How to complete this task :: What you return must match the records below exactly, down to each character.

Record set ::
******
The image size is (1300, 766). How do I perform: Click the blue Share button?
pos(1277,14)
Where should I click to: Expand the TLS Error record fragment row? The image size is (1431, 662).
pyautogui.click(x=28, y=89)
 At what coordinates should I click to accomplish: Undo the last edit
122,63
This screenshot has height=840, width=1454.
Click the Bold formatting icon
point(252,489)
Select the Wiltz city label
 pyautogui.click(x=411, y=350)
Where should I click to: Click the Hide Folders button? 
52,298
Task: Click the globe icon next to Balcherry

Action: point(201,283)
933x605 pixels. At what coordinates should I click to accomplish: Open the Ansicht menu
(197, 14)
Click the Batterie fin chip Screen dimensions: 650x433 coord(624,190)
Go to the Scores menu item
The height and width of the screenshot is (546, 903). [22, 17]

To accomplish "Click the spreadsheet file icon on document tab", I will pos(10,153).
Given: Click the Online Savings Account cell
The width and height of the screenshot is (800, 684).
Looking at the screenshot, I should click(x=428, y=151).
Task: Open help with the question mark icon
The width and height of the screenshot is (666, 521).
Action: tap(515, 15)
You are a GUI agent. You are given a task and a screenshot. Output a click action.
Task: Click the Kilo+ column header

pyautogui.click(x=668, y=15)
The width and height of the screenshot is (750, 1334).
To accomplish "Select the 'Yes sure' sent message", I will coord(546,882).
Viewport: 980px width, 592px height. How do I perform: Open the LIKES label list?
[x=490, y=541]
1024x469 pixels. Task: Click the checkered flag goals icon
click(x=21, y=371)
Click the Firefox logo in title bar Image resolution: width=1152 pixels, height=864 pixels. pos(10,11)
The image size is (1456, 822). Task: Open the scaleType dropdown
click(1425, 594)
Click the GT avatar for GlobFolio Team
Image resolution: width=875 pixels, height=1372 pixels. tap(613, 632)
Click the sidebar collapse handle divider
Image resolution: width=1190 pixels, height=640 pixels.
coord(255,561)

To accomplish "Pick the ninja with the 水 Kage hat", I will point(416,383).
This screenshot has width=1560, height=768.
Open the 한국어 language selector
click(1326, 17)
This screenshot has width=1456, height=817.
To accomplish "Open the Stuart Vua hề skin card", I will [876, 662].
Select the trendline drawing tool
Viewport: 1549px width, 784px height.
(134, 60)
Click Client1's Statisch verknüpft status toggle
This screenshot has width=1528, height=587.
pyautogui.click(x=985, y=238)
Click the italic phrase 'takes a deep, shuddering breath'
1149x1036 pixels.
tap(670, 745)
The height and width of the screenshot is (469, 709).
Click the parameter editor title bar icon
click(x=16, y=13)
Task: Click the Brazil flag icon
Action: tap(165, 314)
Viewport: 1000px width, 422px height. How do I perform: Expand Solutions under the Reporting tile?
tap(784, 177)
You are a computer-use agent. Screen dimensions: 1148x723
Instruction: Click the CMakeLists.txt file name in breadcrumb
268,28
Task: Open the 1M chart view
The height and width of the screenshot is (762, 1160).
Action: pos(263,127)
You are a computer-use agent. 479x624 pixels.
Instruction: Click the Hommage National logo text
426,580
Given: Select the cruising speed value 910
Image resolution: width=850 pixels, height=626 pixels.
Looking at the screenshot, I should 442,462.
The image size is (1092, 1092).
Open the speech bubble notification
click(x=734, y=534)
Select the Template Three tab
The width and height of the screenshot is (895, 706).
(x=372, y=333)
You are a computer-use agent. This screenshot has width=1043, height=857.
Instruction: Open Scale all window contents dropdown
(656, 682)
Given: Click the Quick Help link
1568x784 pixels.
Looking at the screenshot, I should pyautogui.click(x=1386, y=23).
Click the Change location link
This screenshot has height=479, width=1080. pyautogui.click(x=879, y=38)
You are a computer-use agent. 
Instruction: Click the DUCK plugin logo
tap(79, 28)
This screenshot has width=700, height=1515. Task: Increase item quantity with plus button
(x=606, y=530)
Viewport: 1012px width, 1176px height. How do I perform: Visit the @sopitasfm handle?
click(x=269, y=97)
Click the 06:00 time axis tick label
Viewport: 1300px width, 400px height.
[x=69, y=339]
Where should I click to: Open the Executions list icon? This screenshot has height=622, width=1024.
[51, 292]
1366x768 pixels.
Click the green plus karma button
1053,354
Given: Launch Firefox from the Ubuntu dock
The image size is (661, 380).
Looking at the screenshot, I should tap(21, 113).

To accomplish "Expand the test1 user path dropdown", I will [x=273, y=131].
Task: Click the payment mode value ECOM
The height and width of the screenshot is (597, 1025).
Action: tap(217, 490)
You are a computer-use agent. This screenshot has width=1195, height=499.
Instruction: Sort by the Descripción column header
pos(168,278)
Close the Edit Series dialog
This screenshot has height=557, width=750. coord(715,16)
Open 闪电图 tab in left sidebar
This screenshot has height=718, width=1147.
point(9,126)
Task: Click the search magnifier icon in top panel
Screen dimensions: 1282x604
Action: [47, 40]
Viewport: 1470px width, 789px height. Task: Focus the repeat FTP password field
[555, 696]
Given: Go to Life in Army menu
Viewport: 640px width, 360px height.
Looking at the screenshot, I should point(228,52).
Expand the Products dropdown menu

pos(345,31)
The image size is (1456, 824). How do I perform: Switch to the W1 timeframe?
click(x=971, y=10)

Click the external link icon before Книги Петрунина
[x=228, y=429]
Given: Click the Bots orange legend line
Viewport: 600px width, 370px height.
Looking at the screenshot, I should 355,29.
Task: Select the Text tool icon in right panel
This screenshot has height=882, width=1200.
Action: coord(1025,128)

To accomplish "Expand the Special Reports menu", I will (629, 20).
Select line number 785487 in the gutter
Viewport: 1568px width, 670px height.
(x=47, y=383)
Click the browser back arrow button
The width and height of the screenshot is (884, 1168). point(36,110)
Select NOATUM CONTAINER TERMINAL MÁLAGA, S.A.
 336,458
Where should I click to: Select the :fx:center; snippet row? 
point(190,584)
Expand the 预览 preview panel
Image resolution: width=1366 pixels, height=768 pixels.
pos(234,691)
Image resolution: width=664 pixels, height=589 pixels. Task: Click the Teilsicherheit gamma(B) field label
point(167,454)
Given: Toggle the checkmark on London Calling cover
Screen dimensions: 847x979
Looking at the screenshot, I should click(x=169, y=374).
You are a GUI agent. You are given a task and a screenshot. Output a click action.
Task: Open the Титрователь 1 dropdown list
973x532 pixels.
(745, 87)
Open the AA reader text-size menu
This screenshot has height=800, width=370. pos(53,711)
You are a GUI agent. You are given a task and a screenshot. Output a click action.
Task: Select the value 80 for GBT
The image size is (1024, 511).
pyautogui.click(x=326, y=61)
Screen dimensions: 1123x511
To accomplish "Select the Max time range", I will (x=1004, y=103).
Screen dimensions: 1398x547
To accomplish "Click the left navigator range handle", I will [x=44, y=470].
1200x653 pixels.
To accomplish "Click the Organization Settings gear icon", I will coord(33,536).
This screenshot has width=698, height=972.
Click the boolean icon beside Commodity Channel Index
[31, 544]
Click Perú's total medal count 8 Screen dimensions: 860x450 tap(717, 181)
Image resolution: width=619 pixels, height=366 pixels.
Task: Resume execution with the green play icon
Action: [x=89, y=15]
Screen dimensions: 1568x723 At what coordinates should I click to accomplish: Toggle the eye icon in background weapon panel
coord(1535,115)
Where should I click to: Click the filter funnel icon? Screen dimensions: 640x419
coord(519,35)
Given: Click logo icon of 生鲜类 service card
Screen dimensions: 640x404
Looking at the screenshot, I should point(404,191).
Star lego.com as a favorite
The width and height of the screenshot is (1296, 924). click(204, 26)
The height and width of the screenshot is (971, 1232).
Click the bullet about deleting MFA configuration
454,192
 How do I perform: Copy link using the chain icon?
******
Solution to this problem ::
The image size is (1300, 766). How do I perform: Click the blue Share button?
pos(1277,14)
Where should I click to: Expand the TLS Error record fragment row? The image size is (1431, 662).
pyautogui.click(x=28, y=89)
 At what coordinates should I click to accomplish: Undo the last edit
122,63
This screenshot has height=840, width=1454.
Click the Bold formatting icon
point(252,489)
Select the Wiltz city label
 pyautogui.click(x=411, y=350)
Where should I click to: Click the Hide Folders button? 
52,298
Task: Click the globe icon next to Balcherry

Action: point(201,283)
933x605 pixels. At what coordinates should I click to accomplish: Open the Ansicht menu
(197, 14)
Click the Batterie fin chip Screen dimensions: 650x433 coord(624,190)
Go to the Scores menu item
The height and width of the screenshot is (546, 903). [22, 17]

To accomplish "Click the spreadsheet file icon on document tab", I will pos(10,153).
Given: Click the Online Savings Account cell
The width and height of the screenshot is (800, 684).
Looking at the screenshot, I should click(x=428, y=151).
Task: Open help with the question mark icon
The width and height of the screenshot is (666, 521).
Action: tap(515, 15)
You are a GUI agent. You are given a task and a screenshot. Output a click action.
Task: Click the Kilo+ column header

pyautogui.click(x=668, y=15)
The width and height of the screenshot is (750, 1334).
To accomplish "Select the 'Yes sure' sent message", I will coord(546,882).
Viewport: 980px width, 592px height. How do I perform: Open the LIKES label list?
[x=490, y=541]
1024x469 pixels. Task: Click the checkered flag goals icon
click(x=21, y=371)
Click the Firefox logo in title bar Image resolution: width=1152 pixels, height=864 pixels. pos(10,11)
The image size is (1456, 822). Task: Open the scaleType dropdown
click(1425, 594)
Click the GT avatar for GlobFolio Team
Image resolution: width=875 pixels, height=1372 pixels. tap(613, 632)
Click the sidebar collapse handle divider
Image resolution: width=1190 pixels, height=640 pixels.
coord(255,561)

To accomplish "Pick the ninja with the 水 Kage hat", I will point(416,383).
This screenshot has width=1560, height=768.
Open the 한국어 language selector
click(1326, 17)
This screenshot has width=1456, height=817.
To accomplish "Open the Stuart Vua hề skin card", I will [876, 662].
Select the trendline drawing tool
Viewport: 1549px width, 784px height.
(134, 60)
Click Client1's Statisch verknüpft status toggle
This screenshot has width=1528, height=587.
pyautogui.click(x=985, y=238)
Click the italic phrase 'takes a deep, shuddering breath'
1149x1036 pixels.
tap(670, 745)
The height and width of the screenshot is (469, 709).
Click the parameter editor title bar icon
click(x=16, y=13)
Task: Click the Brazil flag icon
Action: tap(165, 314)
Viewport: 1000px width, 422px height. How do I perform: Expand Solutions under the Reporting tile?
tap(784, 177)
You are a computer-use agent. Screen dimensions: 1148x723
Instruction: Click the CMakeLists.txt file name in breadcrumb
268,28
Task: Open the 1M chart view
The height and width of the screenshot is (762, 1160).
Action: pos(263,127)
You are a computer-use agent. 479x624 pixels.
Instruction: Click the Hommage National logo text
426,580
Given: Select the cruising speed value 910
Image resolution: width=850 pixels, height=626 pixels.
Looking at the screenshot, I should 442,462.
The image size is (1092, 1092).
Open the speech bubble notification
click(x=734, y=534)
Select the Template Three tab
The width and height of the screenshot is (895, 706).
(x=372, y=333)
You are a computer-use agent. This screenshot has width=1043, height=857.
Instruction: Open Scale all window contents dropdown
(656, 682)
Given: Click the Quick Help link
1568x784 pixels.
Looking at the screenshot, I should pyautogui.click(x=1386, y=23).
Click the Change location link
This screenshot has height=479, width=1080. pyautogui.click(x=879, y=38)
You are a computer-use agent. 
Instruction: Click the DUCK plugin logo
tap(79, 28)
This screenshot has width=700, height=1515. Task: Increase item quantity with plus button
(x=606, y=530)
Viewport: 1012px width, 1176px height. How do I perform: Visit the @sopitasfm handle?
click(x=269, y=97)
Click the 06:00 time axis tick label
Viewport: 1300px width, 400px height.
[x=69, y=339]
Where should I click to: Open the Executions list icon? This screenshot has height=622, width=1024.
[51, 292]
1366x768 pixels.
Click the green plus karma button
1053,354
Given: Launch Firefox from the Ubuntu dock
The image size is (661, 380).
Looking at the screenshot, I should tap(21, 113).

To accomplish "Expand the test1 user path dropdown", I will [x=273, y=131].
Task: Click the payment mode value ECOM
The height and width of the screenshot is (597, 1025).
Action: tap(217, 490)
You are a computer-use agent. This screenshot has width=1195, height=499.
Instruction: Sort by the Descripción column header
pos(168,278)
Close the Edit Series dialog
This screenshot has height=557, width=750. coord(715,16)
Open 闪电图 tab in left sidebar
This screenshot has height=718, width=1147.
point(9,126)
Task: Click the search magnifier icon in top panel
Screen dimensions: 1282x604
Action: [47, 40]
Viewport: 1470px width, 789px height. Task: Focus the repeat FTP password field
[555, 696]
Given: Go to Life in Army menu
Viewport: 640px width, 360px height.
Looking at the screenshot, I should point(228,52).
Expand the Products dropdown menu

pos(345,31)
The image size is (1456, 824). How do I perform: Switch to the W1 timeframe?
click(x=971, y=10)

Click the external link icon before Книги Петрунина
[x=228, y=429]
Given: Click the Bots orange legend line
Viewport: 600px width, 370px height.
Looking at the screenshot, I should 355,29.
Task: Select the Text tool icon in right panel
This screenshot has height=882, width=1200.
Action: coord(1025,128)

To accomplish "Expand the Special Reports menu", I will (629, 20).
Select line number 785487 in the gutter
Viewport: 1568px width, 670px height.
(x=47, y=383)
Click the browser back arrow button
The width and height of the screenshot is (884, 1168). point(36,110)
Select NOATUM CONTAINER TERMINAL MÁLAGA, S.A.
 336,458
Where should I click to: Select the :fx:center; snippet row? 
point(190,584)
Expand the 预览 preview panel
Image resolution: width=1366 pixels, height=768 pixels.
pos(234,691)
Image resolution: width=664 pixels, height=589 pixels. Task: Click the Teilsicherheit gamma(B) field label
point(167,454)
Given: Toggle the checkmark on London Calling cover
Screen dimensions: 847x979
Looking at the screenshot, I should click(x=169, y=374).
You are a GUI agent. You are given a task and a screenshot. Output a click action.
Task: Open the Титрователь 1 dropdown list
973x532 pixels.
(745, 87)
Open the AA reader text-size menu
This screenshot has height=800, width=370. pos(53,711)
You are a GUI agent. You are given a task and a screenshot. Output a click action.
Task: Select the value 80 for GBT
The image size is (1024, 511).
pyautogui.click(x=326, y=61)
Screen dimensions: 1123x511
To accomplish "Select the Max time range", I will (x=1004, y=103).
Screen dimensions: 1398x547
To accomplish "Click the left navigator range handle", I will [x=44, y=470].
1200x653 pixels.
To accomplish "Click the Organization Settings gear icon", I will coord(33,536).
This screenshot has width=698, height=972.
Click the boolean icon beside Commodity Channel Index
[31, 544]
Click Perú's total medal count 8 Screen dimensions: 860x450 tap(717, 181)
Image resolution: width=619 pixels, height=366 pixels.
Task: Resume execution with the green play icon
Action: [x=89, y=15]
Screen dimensions: 1568x723 At what coordinates should I click to accomplish: Toggle the eye icon in background weapon panel
coord(1535,115)
Where should I click to: Click the filter funnel icon? Screen dimensions: 640x419
coord(519,35)
Given: Click logo icon of 生鲜类 service card
Screen dimensions: 640x404
Looking at the screenshot, I should point(404,191).
Star lego.com as a favorite
The width and height of the screenshot is (1296, 924). click(204, 26)
The height and width of the screenshot is (971, 1232).
Click the bullet about deleting MFA configuration
454,192
 How do I perform: Copy link using the chain icon?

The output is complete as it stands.